------ Bloc de texte ------
Ottawa avoue avoir perdu la trace de dizaines de milliers d’étudiants étrangers

Près de 47 000 étudiants étrangers pourraient actuellement se trouver au Canada sans respecter les conditions de leur visa d’études. C’est ce qu’a révélé Aiesha Zafar, responsable de l’intégrité migratoire à Immigration, Réfugiés et Citoyenneté Canada (IRCC), lors d’une comparution devant le Comité permanent de la citoyenneté et de l’immigration de la Chambre des communes. L’information a été rapportée par Tristin Hopper dans les pages du National Post.

Zafar a expliqué que 47 175 personnes arrivées comme étudiants sont considérées comme « potentiellement non conformes », ce qui signifie qu’elles ne suivent pas leurs cours comme l’exige leur statut. Elle a toutefois précisé que ces chiffres demeurent provisoires et proviennent des établissements postsecondaires qui signalent avoir perdu la trace de certains étudiants.
------ Données ------
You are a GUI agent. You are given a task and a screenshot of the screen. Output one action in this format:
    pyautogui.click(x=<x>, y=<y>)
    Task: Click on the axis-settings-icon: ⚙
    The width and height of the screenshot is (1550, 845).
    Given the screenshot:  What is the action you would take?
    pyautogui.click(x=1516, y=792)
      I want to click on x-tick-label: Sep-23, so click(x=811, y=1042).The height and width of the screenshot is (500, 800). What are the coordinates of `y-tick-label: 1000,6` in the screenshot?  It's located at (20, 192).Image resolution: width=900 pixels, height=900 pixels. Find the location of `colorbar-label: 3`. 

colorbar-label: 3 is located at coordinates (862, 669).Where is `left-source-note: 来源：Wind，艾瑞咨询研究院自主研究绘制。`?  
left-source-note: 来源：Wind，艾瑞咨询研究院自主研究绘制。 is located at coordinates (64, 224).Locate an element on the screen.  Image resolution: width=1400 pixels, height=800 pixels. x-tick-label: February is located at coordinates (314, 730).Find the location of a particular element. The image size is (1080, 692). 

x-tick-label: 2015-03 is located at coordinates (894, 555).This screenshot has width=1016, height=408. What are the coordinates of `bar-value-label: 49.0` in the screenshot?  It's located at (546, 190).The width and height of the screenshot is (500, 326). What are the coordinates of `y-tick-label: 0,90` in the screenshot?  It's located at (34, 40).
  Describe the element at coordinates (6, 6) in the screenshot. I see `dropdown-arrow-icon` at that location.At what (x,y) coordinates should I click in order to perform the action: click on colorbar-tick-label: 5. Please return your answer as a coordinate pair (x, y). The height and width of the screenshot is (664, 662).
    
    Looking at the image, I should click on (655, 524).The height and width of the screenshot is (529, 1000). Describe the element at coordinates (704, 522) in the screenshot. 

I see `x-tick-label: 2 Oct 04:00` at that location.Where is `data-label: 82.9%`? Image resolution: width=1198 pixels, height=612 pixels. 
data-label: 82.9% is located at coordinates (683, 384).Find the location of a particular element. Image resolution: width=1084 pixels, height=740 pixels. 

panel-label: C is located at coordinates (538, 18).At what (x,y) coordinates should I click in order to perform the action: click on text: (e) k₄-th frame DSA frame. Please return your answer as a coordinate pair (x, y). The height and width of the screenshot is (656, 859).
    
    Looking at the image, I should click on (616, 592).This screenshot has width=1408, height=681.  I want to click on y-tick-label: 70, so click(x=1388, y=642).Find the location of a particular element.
------
Consigne:
Prolongez l'article sur les étudiants étrangers dont Ottawa a perdu la trace, en reprenant juste après sa dernière phrase. Le matériel n'a aucun lien avec le texte.

Corrigé:
Interrogée par la députée conservatrice Michelle Rempel Garner sur la manière dont Ottawa comptait « retracer et expulser » les étudiants en infraction, Zafar a reconnu qu’il serait « difficile » d’établir un chiffre exact. Elle a rappelé que l’application de la loi relève de l’Agence des services frontaliers du Canada (ASFC), qui dispose d’équipes d’enquête à l’intérieur du pays.

Un autre élément soulevé est la source de fraudes étudiantes. Zafar a admis que l’Inde figurait parmi les principaux pays impliqués. Selon un rapport interne de 2024, les établissements d’enseignement désignés doivent faire deux fois l’an un suivi auprès d’IRCC pour signaler les étudiants absents. L’information est ensuite versée au dossier de chaque individu et peut peser lors d’une future demande d’immigration, voire mener à des mesures d’expulsion.

Mais la procédure comporte une faille : IRCC n’a actuellement « aucun mécanisme pour sanctionner les établissements qui omettent de transmettre ces rapports ». En clair, si une école ne coopère pas, l’agence reste impuissante.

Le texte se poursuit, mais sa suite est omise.